— Valéria, você é boa demais, e é por isso que sempre se aproveitam de você. — Mateus suspirou.
— Tudo bem. Já que você não quer ficar devendo um favor ao seu colega, não vou prosseguir com o processo de difamação contra a namorada dele. Mas ela terá que escrever uma carta de desculpas e publicá-la em todas as plataformas, pedindo desculpas a você para todos verem.
— Certo, tudo bem. — Valéria assentiu, aliviada.
Ao sair do escritório de Mateus, a expressão de Valéria tornou-se fria instantaneamente.
Aquele inútil do Felipe, não conseguia nem controlar a própria namorada e ainda se metia a flertar.
Ela tinha sido muito cega!
Felizmente, Mateus não suspeitou de nada.
No andar de baixo, Valéria caminhava em direção ao seu escritório.
De repente, o telefone de Franciely tocou.
Sua voz era urgente e um pouco alta. — Valéria, você está bem? Eu vi o vídeo na internet. Como a namorada do Felipe pode mentir descaradamente, dizendo que você seduziu o namorado dela? Que absurdo!
Valéria franziu a testa.
Outra idiota.
Mas ela apenas sorriu. — Está tudo bem. A polícia já a levou. Acredito que a verdade prevalecerá, e a polícia limpará meu nome.
— Sim, sim, eu também te apoio. Se precisar, posso testemunhar a seu favor.
Valéria cobriu o microfone do celular e disse em voz baixa: — Não precisa. Fique no hospital e se recupere bem. E sobre o nosso encontro particular com Felipe, mantenha segredo. Ele foi demitido da empresa por suborno comercial.
Franciely exclamou: — Será que descobriram o presente que demos a ele?
— Não. Eu verifiquei, não foi por causa do nosso presente. De qualquer forma, este assunto termina aqui.
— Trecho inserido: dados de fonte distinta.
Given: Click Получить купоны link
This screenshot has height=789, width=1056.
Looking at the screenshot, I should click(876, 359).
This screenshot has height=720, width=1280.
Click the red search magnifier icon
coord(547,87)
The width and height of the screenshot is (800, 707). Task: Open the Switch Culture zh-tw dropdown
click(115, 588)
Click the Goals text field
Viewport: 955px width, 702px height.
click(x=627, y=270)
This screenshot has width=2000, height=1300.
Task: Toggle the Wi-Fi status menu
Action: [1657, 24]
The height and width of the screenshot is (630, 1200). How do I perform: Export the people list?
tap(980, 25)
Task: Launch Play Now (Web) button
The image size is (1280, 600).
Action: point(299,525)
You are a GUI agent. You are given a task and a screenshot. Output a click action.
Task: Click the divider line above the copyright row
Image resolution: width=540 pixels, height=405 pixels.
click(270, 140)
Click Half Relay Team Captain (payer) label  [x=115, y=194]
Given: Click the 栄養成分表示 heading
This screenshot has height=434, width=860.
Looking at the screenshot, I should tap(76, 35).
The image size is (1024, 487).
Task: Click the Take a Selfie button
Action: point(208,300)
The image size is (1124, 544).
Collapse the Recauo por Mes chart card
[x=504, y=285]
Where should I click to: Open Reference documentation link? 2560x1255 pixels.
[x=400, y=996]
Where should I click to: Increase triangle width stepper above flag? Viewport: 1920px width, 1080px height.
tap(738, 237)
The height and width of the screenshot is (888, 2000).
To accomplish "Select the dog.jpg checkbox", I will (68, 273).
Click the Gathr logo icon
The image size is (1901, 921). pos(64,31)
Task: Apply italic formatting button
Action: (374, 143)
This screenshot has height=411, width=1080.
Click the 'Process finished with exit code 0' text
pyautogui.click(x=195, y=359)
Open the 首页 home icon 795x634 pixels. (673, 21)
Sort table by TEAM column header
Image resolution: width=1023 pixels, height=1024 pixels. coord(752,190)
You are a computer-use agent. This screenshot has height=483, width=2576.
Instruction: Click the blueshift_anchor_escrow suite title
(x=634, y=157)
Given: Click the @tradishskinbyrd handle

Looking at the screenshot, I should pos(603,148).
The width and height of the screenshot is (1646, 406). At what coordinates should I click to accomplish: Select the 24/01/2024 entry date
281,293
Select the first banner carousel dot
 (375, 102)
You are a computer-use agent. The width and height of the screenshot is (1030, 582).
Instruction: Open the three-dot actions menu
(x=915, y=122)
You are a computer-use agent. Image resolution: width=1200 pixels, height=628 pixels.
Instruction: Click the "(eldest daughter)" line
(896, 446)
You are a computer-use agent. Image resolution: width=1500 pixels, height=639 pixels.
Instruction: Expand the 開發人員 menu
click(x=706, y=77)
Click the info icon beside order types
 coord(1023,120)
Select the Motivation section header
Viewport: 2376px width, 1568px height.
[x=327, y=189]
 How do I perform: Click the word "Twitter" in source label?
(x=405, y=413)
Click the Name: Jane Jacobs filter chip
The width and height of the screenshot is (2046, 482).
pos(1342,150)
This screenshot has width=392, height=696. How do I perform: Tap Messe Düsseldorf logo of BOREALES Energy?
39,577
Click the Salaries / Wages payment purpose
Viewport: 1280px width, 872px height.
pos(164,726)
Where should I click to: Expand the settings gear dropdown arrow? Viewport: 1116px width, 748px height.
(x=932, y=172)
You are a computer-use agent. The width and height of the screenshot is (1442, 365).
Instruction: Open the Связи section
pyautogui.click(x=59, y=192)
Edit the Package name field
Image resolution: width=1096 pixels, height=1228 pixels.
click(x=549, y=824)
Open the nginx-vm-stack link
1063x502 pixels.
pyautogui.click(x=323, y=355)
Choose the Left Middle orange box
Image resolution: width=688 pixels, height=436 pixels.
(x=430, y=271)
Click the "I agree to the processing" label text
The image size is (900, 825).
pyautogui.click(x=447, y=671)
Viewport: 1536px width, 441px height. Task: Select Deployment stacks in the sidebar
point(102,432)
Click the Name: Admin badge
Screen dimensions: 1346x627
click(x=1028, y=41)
Não o mencione mais.
— Sim, sim, pode deixar. Não contarei a ninguém.
Descansou na cadeira por um bom tempo e depois fez uma chamada de vídeo.
Logo, alguém atendeu do outro lado.
— Querida, há quanto tempo não nos falamos. Sentiu minha falta? — A voz do homem do outro lado da chamada era como um gancho, capaz de arrebatar almas.
Mas Valéria já a tinha ouvido inúmeras vezes e estava imune.
Ela franziu a testa. — Não me chame de querida.
— Oh, então como devo te chamar? Pelo que me lembro, nunca te chamei de outra coisa além de querida. — André Nunes ergueu uma sobrancelha. Ele tinha acabado de tomar banho, e seu roupão mal cobria seu corpo, de uma forma muito sedutora.
Valéria ergueu os documentos em sua mão. — Preciso que você faça uma coisa para mim. As regras são as mesmas de sempre. O dinheiro que te devo será depositado na sua conta, sem faltar um centavo.
— O que você quer dizer? Não tínhamos encerrado nossa parceria há seis meses?
— Não faça perguntas que não te dizem respeito. Apenas me diga, você aceita este trabalho ou não?